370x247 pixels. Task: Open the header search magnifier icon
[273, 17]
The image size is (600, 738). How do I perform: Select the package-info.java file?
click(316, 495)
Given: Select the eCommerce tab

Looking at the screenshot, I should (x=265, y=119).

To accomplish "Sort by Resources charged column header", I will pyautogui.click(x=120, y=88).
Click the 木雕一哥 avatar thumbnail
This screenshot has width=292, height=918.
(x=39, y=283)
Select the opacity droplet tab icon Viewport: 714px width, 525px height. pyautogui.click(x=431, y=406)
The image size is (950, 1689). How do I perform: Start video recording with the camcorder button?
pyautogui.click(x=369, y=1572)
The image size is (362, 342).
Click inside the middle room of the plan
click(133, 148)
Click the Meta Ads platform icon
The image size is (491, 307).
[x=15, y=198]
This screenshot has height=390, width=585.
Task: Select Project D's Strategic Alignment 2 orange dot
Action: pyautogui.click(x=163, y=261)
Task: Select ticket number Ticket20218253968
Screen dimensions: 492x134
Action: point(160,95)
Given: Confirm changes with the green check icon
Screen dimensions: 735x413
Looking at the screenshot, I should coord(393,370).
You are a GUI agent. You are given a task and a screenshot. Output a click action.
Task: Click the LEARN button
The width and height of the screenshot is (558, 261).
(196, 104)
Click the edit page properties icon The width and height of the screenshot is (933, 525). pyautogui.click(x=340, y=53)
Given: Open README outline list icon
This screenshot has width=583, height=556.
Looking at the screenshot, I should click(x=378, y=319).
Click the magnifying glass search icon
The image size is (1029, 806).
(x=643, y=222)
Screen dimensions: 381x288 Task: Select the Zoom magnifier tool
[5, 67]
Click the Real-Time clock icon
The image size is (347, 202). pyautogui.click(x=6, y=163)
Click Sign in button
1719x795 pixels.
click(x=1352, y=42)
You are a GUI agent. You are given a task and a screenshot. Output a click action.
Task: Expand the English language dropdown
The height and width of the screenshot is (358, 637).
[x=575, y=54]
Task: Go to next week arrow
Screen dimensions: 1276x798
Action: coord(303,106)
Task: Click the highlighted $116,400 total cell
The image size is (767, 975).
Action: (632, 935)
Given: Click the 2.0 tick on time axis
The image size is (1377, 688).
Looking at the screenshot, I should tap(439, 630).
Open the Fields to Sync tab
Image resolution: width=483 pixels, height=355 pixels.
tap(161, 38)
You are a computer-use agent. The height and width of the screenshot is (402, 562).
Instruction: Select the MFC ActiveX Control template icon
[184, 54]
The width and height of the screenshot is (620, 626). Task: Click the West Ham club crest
******
Directions:
Each record must be reproduced exactly. Keep every one.

Answer section:
370x247 pixels. Task: Open the header search magnifier icon
[273, 17]
The image size is (600, 738). How do I perform: Select the package-info.java file?
click(316, 495)
Given: Select the eCommerce tab

Looking at the screenshot, I should (x=265, y=119).

To accomplish "Sort by Resources charged column header", I will pyautogui.click(x=120, y=88).
Click the 木雕一哥 avatar thumbnail
This screenshot has width=292, height=918.
(x=39, y=283)
Select the opacity droplet tab icon Viewport: 714px width, 525px height. pyautogui.click(x=431, y=406)
The image size is (950, 1689). How do I perform: Start video recording with the camcorder button?
pyautogui.click(x=369, y=1572)
The image size is (362, 342).
Click inside the middle room of the plan
click(133, 148)
Click the Meta Ads platform icon
The image size is (491, 307).
[x=15, y=198]
This screenshot has height=390, width=585.
Task: Select Project D's Strategic Alignment 2 orange dot
Action: pyautogui.click(x=163, y=261)
Task: Select ticket number Ticket20218253968
Screen dimensions: 492x134
Action: point(160,95)
Given: Confirm changes with the green check icon
Screen dimensions: 735x413
Looking at the screenshot, I should coord(393,370).
You are a GUI agent. You are given a task and a screenshot. Output a click action.
Task: Click the LEARN button
The width and height of the screenshot is (558, 261).
(196, 104)
Click the edit page properties icon The width and height of the screenshot is (933, 525). pyautogui.click(x=340, y=53)
Given: Open README outline list icon
This screenshot has width=583, height=556.
Looking at the screenshot, I should click(x=378, y=319).
Click the magnifying glass search icon
The image size is (1029, 806).
(x=643, y=222)
Screen dimensions: 381x288 Task: Select the Zoom magnifier tool
[5, 67]
Click the Real-Time clock icon
The image size is (347, 202). pyautogui.click(x=6, y=163)
Click Sign in button
1719x795 pixels.
click(x=1352, y=42)
You are a GUI agent. You are given a task and a screenshot. Output a click action.
Task: Expand the English language dropdown
The height and width of the screenshot is (358, 637).
[x=575, y=54]
Task: Go to next week arrow
Screen dimensions: 1276x798
Action: coord(303,106)
Task: Click the highlighted $116,400 total cell
The image size is (767, 975).
Action: (632, 935)
Given: Click the 2.0 tick on time axis
The image size is (1377, 688).
Looking at the screenshot, I should tap(439, 630).
Open the Fields to Sync tab
Image resolution: width=483 pixels, height=355 pixels.
tap(161, 38)
You are a computer-use agent. The height and width of the screenshot is (402, 562).
Instruction: Select the MFC ActiveX Control template icon
[184, 54]
The width and height of the screenshot is (620, 626). Task: Click the West Ham club crest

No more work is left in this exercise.